L'inchiesta e il sequestro di oltre 50 telefonini
Le indagini condotte dai militari del Comando provinciale di Trapani e dagli agenti del Nucleo investigativo regionale Sicilia della polizia penitenziaria sono state avviate, a ottobre 2019, dopo le denunce di alcuni detenuti passati dal carcere “Pietro Cerulli” che avevano segnalato episodi di corruzione. “Dietro nazione di denaro - si legge in una nota - gli indagati avrebbero consentito l’introduzione in carcere di sostanze stupefacenti, telefonini (oltre 50 quelli sequestrati) e altri beni come armi improprie, sigarette e profumi in favore di soggetti reclusi, anche appartenenti alla criminalità organizzata e ristretti in reparti di alta sicurezza”.

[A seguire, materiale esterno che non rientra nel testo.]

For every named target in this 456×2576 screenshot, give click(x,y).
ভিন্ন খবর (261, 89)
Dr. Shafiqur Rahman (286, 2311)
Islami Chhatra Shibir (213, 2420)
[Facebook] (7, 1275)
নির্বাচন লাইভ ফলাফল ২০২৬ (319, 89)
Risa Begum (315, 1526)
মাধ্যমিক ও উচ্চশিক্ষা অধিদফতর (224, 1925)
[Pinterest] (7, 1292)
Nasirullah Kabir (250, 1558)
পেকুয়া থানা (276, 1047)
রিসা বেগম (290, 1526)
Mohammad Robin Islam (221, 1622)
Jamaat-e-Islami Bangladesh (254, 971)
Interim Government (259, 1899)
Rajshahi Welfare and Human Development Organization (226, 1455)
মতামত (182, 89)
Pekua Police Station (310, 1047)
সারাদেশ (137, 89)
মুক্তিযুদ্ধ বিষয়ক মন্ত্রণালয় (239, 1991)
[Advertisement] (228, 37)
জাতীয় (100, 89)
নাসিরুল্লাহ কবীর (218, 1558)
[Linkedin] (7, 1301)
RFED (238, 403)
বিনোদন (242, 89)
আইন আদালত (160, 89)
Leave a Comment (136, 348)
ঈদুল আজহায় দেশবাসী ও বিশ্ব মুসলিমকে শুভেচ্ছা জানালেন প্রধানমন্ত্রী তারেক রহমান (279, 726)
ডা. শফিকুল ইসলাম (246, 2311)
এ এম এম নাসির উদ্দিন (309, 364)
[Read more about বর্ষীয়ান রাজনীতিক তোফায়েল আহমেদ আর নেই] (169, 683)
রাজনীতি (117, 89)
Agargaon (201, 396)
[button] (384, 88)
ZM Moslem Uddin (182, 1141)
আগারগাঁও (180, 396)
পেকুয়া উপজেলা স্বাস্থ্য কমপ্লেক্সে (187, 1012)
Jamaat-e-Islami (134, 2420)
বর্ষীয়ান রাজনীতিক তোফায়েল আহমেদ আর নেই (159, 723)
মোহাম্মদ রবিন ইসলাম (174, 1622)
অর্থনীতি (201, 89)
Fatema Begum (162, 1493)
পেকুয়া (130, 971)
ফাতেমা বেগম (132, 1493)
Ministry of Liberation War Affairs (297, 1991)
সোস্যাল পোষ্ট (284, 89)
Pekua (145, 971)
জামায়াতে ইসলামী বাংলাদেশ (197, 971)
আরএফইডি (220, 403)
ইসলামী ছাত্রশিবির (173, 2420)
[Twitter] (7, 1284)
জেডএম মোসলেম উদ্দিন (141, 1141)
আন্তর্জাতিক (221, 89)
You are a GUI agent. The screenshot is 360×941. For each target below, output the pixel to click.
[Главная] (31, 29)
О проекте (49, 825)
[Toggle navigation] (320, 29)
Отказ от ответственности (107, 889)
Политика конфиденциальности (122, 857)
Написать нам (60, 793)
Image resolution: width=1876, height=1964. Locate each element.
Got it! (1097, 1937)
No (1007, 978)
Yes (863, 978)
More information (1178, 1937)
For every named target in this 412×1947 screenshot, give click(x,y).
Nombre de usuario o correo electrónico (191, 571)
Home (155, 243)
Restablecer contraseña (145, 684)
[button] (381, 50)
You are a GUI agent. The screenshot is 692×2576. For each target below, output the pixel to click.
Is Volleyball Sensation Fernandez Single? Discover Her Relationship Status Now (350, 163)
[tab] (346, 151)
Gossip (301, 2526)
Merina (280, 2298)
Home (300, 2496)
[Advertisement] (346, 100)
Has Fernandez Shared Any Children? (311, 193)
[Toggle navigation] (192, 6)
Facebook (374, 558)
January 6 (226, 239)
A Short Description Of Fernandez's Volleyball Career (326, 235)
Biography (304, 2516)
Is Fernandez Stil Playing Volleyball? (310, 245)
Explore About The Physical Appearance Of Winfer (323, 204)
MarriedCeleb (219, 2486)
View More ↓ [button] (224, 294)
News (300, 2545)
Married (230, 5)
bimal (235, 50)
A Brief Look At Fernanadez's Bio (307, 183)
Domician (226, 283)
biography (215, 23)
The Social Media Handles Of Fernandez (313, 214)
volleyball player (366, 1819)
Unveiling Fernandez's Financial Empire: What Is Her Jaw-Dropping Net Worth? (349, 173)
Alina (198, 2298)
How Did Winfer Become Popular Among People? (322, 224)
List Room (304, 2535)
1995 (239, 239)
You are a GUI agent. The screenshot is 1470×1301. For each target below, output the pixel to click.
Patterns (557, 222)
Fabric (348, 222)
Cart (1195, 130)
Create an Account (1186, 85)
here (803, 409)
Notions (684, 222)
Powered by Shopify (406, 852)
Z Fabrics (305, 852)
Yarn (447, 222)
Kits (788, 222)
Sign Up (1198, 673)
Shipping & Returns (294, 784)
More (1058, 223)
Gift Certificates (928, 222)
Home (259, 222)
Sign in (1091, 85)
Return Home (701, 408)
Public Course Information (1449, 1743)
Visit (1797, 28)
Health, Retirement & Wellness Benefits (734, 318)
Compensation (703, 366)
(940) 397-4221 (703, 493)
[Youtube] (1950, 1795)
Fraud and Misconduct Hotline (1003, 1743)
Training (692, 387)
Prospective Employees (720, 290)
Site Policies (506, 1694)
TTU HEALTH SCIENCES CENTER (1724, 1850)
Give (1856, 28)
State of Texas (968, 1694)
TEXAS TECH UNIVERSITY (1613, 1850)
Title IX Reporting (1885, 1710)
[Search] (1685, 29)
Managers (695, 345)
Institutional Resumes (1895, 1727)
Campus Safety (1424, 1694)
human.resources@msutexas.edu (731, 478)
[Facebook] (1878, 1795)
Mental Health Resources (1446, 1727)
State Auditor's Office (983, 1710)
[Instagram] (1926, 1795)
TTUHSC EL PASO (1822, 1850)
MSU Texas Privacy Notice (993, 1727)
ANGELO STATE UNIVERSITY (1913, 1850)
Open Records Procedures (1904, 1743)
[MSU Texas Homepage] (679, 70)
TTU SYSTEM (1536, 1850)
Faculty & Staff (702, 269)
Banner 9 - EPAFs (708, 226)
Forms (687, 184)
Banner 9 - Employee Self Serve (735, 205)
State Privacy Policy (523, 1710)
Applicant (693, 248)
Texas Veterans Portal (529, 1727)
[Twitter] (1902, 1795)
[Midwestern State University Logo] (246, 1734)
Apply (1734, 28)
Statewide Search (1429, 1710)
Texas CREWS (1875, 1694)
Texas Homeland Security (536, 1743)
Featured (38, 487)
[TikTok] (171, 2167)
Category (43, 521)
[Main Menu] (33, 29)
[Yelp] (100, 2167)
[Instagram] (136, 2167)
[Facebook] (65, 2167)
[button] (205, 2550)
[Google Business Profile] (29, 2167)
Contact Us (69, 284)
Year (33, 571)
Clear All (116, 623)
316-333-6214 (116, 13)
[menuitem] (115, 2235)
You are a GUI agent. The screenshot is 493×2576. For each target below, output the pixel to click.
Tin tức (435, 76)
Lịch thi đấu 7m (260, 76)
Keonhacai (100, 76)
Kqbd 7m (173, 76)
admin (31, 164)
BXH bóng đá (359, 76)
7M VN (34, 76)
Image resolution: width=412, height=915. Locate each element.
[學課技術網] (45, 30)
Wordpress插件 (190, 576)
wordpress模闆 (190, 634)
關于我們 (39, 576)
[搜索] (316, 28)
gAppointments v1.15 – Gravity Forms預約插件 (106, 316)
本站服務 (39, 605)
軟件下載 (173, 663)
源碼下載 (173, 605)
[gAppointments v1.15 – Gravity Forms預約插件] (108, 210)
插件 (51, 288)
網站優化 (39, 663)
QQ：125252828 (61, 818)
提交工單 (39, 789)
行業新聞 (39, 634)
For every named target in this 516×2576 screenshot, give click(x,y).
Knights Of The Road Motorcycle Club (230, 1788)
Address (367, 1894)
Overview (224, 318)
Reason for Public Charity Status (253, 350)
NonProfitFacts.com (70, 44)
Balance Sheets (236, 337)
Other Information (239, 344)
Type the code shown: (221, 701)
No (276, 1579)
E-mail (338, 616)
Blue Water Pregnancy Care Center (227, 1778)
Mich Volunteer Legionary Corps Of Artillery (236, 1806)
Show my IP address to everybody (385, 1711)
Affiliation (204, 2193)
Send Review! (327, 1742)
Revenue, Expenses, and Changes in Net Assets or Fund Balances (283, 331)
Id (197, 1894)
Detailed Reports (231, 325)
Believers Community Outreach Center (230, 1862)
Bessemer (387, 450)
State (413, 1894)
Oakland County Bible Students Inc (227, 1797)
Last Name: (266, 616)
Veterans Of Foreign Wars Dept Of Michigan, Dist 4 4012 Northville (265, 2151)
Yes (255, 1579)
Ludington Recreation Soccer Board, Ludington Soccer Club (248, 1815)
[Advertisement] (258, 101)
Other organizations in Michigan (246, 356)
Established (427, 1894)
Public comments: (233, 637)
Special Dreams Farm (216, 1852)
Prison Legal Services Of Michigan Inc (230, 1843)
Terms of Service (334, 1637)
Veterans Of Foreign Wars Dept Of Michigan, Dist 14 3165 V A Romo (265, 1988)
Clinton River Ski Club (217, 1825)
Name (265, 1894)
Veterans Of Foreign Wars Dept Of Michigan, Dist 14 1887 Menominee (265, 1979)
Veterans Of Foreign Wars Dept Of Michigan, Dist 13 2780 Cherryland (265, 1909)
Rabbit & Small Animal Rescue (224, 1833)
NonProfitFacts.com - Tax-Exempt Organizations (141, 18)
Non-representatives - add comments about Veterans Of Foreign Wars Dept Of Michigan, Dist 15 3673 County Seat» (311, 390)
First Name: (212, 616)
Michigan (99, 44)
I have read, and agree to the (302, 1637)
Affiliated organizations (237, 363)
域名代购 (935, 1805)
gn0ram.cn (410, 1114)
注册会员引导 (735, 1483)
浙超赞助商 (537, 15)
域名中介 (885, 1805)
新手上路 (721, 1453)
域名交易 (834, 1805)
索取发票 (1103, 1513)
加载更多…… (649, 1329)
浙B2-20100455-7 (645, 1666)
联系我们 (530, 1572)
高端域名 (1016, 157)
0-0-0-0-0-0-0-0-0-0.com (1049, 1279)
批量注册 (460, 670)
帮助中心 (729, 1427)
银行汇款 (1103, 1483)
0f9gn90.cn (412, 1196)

Secondo quanto ricostruito dagli investigatori è emerso uno “spaccato inquietante della realtà carceraria trapanese - si legge ancora nella nota - in cui la possibilità di utilizzare telefonini per comunicare all’esterno sembrerebbe essere diventata indispensabilità per la quotidianità”. Quando non c’erano agenti "infedeli" disponibili si trovavano altri metodi. Alcuni detenuti nascondevano il materiale all’interno delle scarpe o nelle loro cavità comporre. In altri casi è stato accertato che sono stati calciati dei palloni, imbottiti di droga o cellulari, oltre il muro, o venivano utilizzati dei droni con la collaborazione di persone specializzate in questo servizio di delivery. Complessivamente sono state indagate trenta persone tra le quali quattro agenti di polizia penitenziari che non sono più in servizio. Tra questi anche due poliziotti che non risultano fra i destinatari del provvedimento cautelare. Gli indagati dovranno rispondere, a vario titolo, di detenzione ai fini di spaccio di sostanze stupefacenti, abuso d’ufficio, truffa, falsità materiale commessa da pubblico ufficiale in atti pubblici, falsità ideologica, evasione, accesso indebito di dispositivi di idonei alla comunicazione e omessa denuncia di reato. "Uno degli ex agenti - si conclude nella nota - è indagato perché non avrebbe denunciato il presunto pestaggio di un detenuto a opera di alcuni colleghi".